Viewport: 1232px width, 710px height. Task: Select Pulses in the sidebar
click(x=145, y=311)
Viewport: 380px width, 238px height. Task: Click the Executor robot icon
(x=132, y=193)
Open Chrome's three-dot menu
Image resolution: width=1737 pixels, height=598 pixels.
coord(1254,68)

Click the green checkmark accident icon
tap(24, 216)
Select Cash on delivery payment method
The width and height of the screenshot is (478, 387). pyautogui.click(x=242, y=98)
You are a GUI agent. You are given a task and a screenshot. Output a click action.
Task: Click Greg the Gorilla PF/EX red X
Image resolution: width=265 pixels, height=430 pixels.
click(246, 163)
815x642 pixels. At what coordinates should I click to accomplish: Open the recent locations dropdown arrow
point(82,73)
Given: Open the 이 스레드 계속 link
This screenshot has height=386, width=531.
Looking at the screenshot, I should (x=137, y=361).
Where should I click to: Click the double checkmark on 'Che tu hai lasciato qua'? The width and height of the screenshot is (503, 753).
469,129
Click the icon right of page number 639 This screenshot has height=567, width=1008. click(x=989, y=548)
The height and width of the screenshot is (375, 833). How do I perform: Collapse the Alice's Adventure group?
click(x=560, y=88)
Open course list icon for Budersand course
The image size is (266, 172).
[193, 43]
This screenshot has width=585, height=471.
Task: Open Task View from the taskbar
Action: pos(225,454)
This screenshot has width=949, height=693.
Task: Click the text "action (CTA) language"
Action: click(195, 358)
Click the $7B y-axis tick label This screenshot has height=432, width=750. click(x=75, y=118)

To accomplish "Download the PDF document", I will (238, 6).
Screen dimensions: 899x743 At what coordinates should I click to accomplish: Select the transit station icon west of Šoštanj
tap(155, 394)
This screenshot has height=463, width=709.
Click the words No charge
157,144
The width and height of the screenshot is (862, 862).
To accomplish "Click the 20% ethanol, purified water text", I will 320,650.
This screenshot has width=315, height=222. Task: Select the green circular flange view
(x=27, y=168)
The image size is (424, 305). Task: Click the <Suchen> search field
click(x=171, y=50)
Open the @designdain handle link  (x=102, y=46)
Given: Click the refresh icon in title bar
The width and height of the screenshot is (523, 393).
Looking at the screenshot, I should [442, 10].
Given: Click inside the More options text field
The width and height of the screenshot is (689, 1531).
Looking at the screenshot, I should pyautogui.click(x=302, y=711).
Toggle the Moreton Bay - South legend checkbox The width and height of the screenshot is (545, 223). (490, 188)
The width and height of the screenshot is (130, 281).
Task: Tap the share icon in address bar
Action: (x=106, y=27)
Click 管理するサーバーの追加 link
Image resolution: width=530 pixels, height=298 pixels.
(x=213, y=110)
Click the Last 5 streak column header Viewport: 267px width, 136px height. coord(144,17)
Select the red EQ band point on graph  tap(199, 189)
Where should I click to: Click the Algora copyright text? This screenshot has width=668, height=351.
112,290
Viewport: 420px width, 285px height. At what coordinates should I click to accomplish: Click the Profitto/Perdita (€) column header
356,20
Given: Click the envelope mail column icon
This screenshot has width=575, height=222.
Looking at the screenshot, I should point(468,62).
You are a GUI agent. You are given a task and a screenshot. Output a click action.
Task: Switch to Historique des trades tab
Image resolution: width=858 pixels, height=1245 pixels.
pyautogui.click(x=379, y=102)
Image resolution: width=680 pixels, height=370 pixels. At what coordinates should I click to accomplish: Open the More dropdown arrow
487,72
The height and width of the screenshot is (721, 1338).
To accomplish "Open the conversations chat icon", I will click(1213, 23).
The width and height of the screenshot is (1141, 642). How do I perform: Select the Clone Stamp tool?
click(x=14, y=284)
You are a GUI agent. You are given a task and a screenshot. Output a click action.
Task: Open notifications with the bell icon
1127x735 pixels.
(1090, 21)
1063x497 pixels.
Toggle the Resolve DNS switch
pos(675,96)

━━━━━━━━━━━━━━━━━━━━━━━━━━━━━━

Restate word for word every line from the one containing "Select the red" through the final line of the listing. Both end lines belong in the answer.

Select the red EQ band point on graph  tap(199, 189)
Where should I click to: Click the Algora copyright text? This screenshot has width=668, height=351.
112,290
Viewport: 420px width, 285px height. At what coordinates should I click to accomplish: Click the Profitto/Perdita (€) column header
356,20
Given: Click the envelope mail column icon
This screenshot has width=575, height=222.
Looking at the screenshot, I should point(468,62).
You are a GUI agent. You are given a task and a screenshot. Output a click action.
Task: Switch to Historique des trades tab
Image resolution: width=858 pixels, height=1245 pixels.
pyautogui.click(x=379, y=102)
Image resolution: width=680 pixels, height=370 pixels. At what coordinates should I click to accomplish: Open the More dropdown arrow
487,72
The height and width of the screenshot is (721, 1338).
To accomplish "Open the conversations chat icon", I will click(1213, 23).
The width and height of the screenshot is (1141, 642). How do I perform: Select the Clone Stamp tool?
click(x=14, y=284)
You are a GUI agent. You are given a task and a screenshot. Output a click action.
Task: Open notifications with the bell icon
1127x735 pixels.
(1090, 21)
1063x497 pixels.
Toggle the Resolve DNS switch
pos(675,96)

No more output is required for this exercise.